Question: should the other model stats be the same? For example, R2?
7.2 Demonstrate equality of projections with base category.
. tab P425r, gen(inc_src)
Main source │
of household │
income │
(recoded) │ Freq. Percent Cum.
──────────────┼───────────────────────────────────
Earned income │ 2,841 55.23 55.23
Other income │ 2,303 44.77 100.00
──────────────┼───────────────────────────────────
Total │ 5,144 100.00
.
. est clear
. eststo: reg exp inc inc_src2
Source │ SS df MS Number of obs = 4,279
─────────────┼────────────────────────────────── F(2, 4276) = 1438.20
Model │ 87707427.2 2 43853713.6 Prob > F = 0.0000
Residual │ 130384241 4,276 30492.105 R-squared = 0.4022
─────────────┼────────────────────────────────── Adj R-squared = 0.4019
Total │ 218091668 4,278 50979.8196 Root MSE = 174.62
─────────────┬────────────────────────────────────────────────────────────────
exp │ Coefficient Std. err. t P>|t| [95% conf. interval]
─────────────┼────────────────────────────────────────────────────────────────
inc │ .4729693 .0108807 43.47 0.000 .4516374 .4943012
inc_src2 │ -23.17541 6.292255 -3.68 0.000 -35.5115 -10.83933
_cons │ 169.8991 8.240186 20.62 0.000 153.744 186.0541
─────────────┴────────────────────────────────────────────────────────────────
(est1 stored)
. eststo: reg exp inc inc_src1
Source │ SS df MS Number of obs = 4,279
─────────────┼────────────────────────────────── F(2, 4276) = 1438.20
Model │ 87707427.2 2 43853713.6 Prob > F = 0.0000
Residual │ 130384241 4,276 30492.105 R-squared = 0.4022
─────────────┼────────────────────────────────── Adj R-squared = 0.4019
Total │ 218091668 4,278 50979.8196 Root MSE = 174.62
─────────────┬────────────────────────────────────────────────────────────────
exp │ Coefficient Std. err. t P>|t| [95% conf. interval]
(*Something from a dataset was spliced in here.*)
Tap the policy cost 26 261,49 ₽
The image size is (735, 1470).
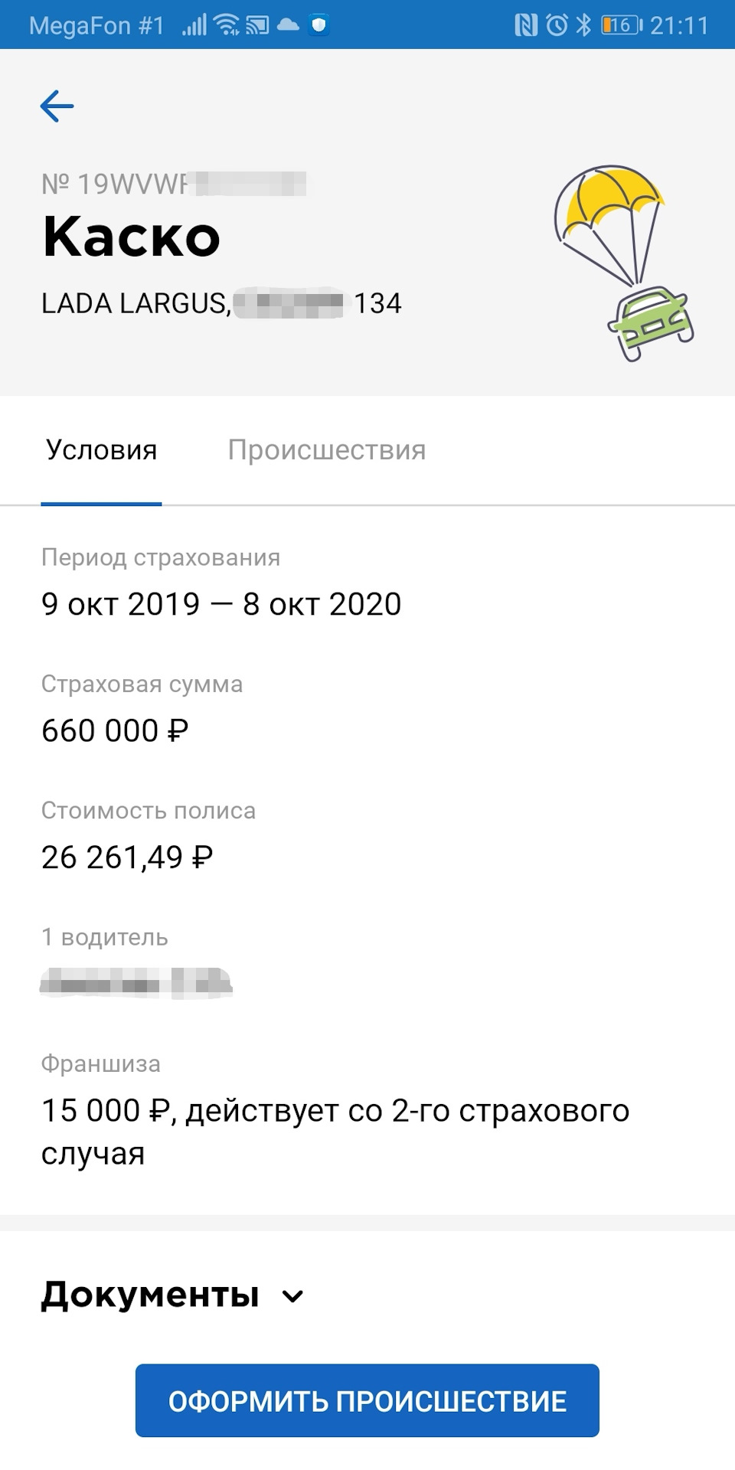tap(127, 858)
─────────────┼────────────────────────────────────────────────────────────────
inc │ .4729693 .0108807 43.47 0.000 .4516374 .4943012
inc_src1 │ 23.17541 6.292255 3.68 0.000 10.83933 35.5115
_cons │ 146.7236 5.443954 26.95 0.000 136.0507 157.3966
─────────────┴────────────────────────────────────────────────────────────────
(est2 stored)
. eststo: reg exp inc inc_src1 inc_src2, nocons
Source │ SS df MS Number of obs = 4,279
─────────────┼────────────────────────────────── F(3, 4276) = 8477.17
Model │ 775460099 3 258486700 Prob > F = 0.0000
Residual │ 130384241 4,276 30492.105 R-squared = 0.8561
─────────────┼────────────────────────────────── Adj R-squared = 0.8560
Total │ 905844340 4,279 211695.335 Root MSE = 174.62
─────────────┬────────────────────────────────────────────────────────────────
exp │ Coefficient Std. err. t P>|t| [95% conf. interval]
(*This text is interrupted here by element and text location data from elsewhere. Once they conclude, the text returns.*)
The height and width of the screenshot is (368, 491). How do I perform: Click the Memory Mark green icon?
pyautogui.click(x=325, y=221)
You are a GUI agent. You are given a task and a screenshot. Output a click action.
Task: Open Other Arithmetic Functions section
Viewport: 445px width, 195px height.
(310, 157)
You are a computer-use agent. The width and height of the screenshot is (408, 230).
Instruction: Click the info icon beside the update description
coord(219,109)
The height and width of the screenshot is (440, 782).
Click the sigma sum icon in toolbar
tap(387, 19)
─────────────┼────────────────────────────────────────────────────────────────
inc │ .4729693 .0108807 43.47 0.000 .4516374 .4943012
inc_src1 │ 169.8991 8.240186 20.62 0.000 153.744 186.0541
inc_src2 │ 146.7236 5.443954 26.95 0.000 136.0507 157.3966
─────────────┴────────────────────────────────────────────────────────────────
(est3 stored)
.
. esttab, se stat(r2 rss mss F df_m N)
────────────────────────────────────────────────────────────
(1) (2) (3)
exp exp exp
────────────────────────────────────────────────────────────
inc 0.473*** 0.473*** 0.473***
(0.0109) (0.0109) (0.0109)
inc_src2 -23.18*** 146.7***
(6.292) (5.444)
inc_src1 23.18*** 169.9***
(6.292) (8.240)
_cons 169.9*** 146.7***
(8.240) (5.444)
────────────────────────────────────────────────────────────
r2 0.402 0.402 0.856
rss 130384240.9 130384240.9 130384240.9
mss 87707427.2 87707427.2 775460098.6
F 1438.2 1438.2 8477.2
df_m 2 2 3
N 4279 4279 4279
────────────────────────────────────────────────────────────
Standard errors in parentheses
* p<0.05, ** p<0.01, *** p<0.001
These are essentially the same models and regardless of choice on base category the coefficient (and SE) on inc does not change. Thus, M2 projection is the same in all 3 models. They have the same RSS. You will notice that Stata’s R2 and F-stat are different for model 3. This is because Stata seems to compute a different MSS (or ESS) for model 3. It’s not clear why, by likely has to do with the absence of a constant. If you examine the predicted values, they all have the same variance; suggesting the ESS should be the same. A mystery to be resolve.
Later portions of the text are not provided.